# Cycling Wearing Guide in Fall



## Souke-Cycling (Nov 3, 2020)

Are you wondering what to wear when riding in autumn? If it's too chilly to wear a summer jersey but too hot to wear a fleece cycling outfit. You don't have to spend a lot of money to buy an extra suit. The following two items are ideal for you:
*Cycling Matching Tips
Tops: *Any Jersey + Souke Windproof Vest GV2204
*Bottoms: *Any bib Shorts+ Souke UV Leg Warmer LW002

*— Tips for Tops：**Souke Windproof Vest GV2204** —* 



  




​*Features of the items：
1. Windproof *
The GV2204 vest is light and windproof. The primary material is 100% polyester, and the rear mesh portion is 90% polyester and 10% spandex. Its primary function is to protect you from the brisk wind while riding. 
*2. Four Colors to Match*
We have four classic colors: gray, orange, turmeric, and auburn. You can choose different colors to match your style and jerseys.
*3. Move Freely*
The cycling vest is made of lightweight fabric, allowing a wide range of motion or layer beneath. You won't feel any restrictions.
*4. Portable and Versatile*
This Souke windproof vest GV2204 is ideal for any outdoor activity. It can be worn as a mid-layer on cold days or as an outer layer in mild temperatures. If you don't need it during riding, you can fold it and put it in the back pocket of your jersey.

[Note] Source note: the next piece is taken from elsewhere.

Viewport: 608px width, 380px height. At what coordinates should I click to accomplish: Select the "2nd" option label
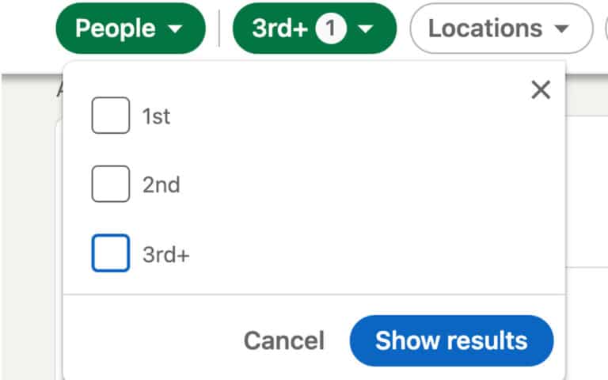(161, 185)
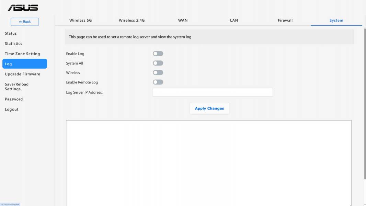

*— Tips for Bottoms： **Souke UV Leg Warmer LW002** —



  





*​*Features of the items：
1. Sun Protection and Comfortable*
LW002 is made of 80% nylon and 20% spandex, which functions to prevent your legs from getting sunburned in summer. They are suitable in the summer and at the beginning of autumn. technical fabric adds high sweat wick function, is lightweight, breathable, and with a high rating, they can be worn comfortably all day.
*2. keep Warm and Practical *
The leg sleeves use a lengthened design and are lightweight and comfortable, which can keep your legs and knees from the cold and prevent you from discomfort due to the low temperature, making them suitable for you to go out for sports and exercise.

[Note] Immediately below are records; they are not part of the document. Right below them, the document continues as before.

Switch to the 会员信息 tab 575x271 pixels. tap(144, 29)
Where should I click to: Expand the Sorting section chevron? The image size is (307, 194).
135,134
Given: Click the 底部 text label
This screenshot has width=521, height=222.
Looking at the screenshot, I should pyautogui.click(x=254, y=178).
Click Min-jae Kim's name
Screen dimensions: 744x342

Click Here To Know More About Cold Weather Wearing Clothes.


----------



## Souke-Cycling (Nov 3, 2020)

Souke-Cycling said:


> Are you wondering what to wear when riding in autumn? If it's too chilly to wear a summer jersey but too hot to wear a fleece cycling outfit. You don't have to spend a lot of money to buy an extra suit. The following two items are ideal for you:
> *Cycling Matching Tips
> Tops: *Any Jersey + Souke Windproof Vest GV2204
> *Bottoms: *Any bib Shorts+ Souke UV Leg Warmer LW002
> ...


*New Arrivals For Winter 
Graphene Long Sleeve Fleece Jersey WJ1207+ Fleece Bib Pants BL3601
— Graphene Long Sleeve Fleece Jersey WJ1207 — 







*​Graphene materials have been used in the field of sportswear but are rarely used in cycling clothes due to technical and cost reasons. Since the end of last year, we have been considering this issue. Now that we have finally broken these limitations, Souke's first jersey made of graphene material has been created!

The WJ1207 made of 58% polyester+26% graphene fiber+16% spandex. 

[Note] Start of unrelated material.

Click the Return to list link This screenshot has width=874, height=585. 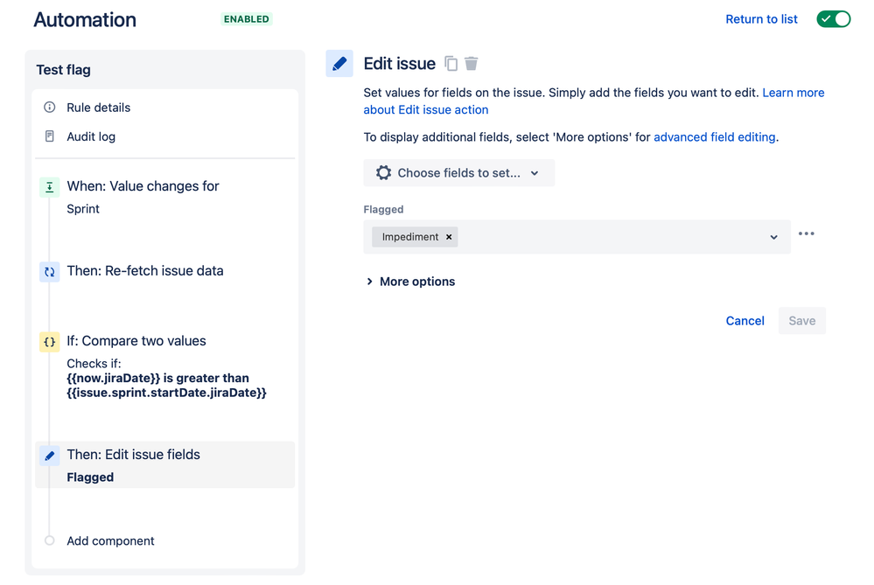point(761,19)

Graphene fiber added has two main advantages:

*1. Antibacterial & Durable*

Even in cold weather, you will sweat while riding, which will accelerate the growth of bacteria, and graphene fibers achieve a good antibacterial effect by destroying the integrity of bacteria. Additionally, adding graphene fibers can increase the clothing's overall wear resistance, abrasion resistance, and rip resistance.

*2. Keep warm & Lightweight*

Graphene is arranged in a honeycomb hexagonal shape, which is currently the thinnest material in the world (1/500,000th of a human hair), so the WJ1207 are very lightweight and comfortable, and there is no burden to wear on the body, so there is no need to worry about it slowing down riding speed.

Besides, graphene material makes clothes denser and distributes heat, retaining heat in cold conditions by uniformly dispersing body heat, maintain a steady body temperature.

*— Fleeced Bib Pants BL3601 — 







*​After conducting extensive research, we decided to raise the splicing area of the Fleece Bib Pants BL3601 (to the middle of the thigh) so that you won't be in the way while riding. Fleece Bib Pants BL3601 are also more suited to the human shape, and even without the zipper or anti-skid strips, they won't rise, making it easier and more comfortable to ride in the fall and winter.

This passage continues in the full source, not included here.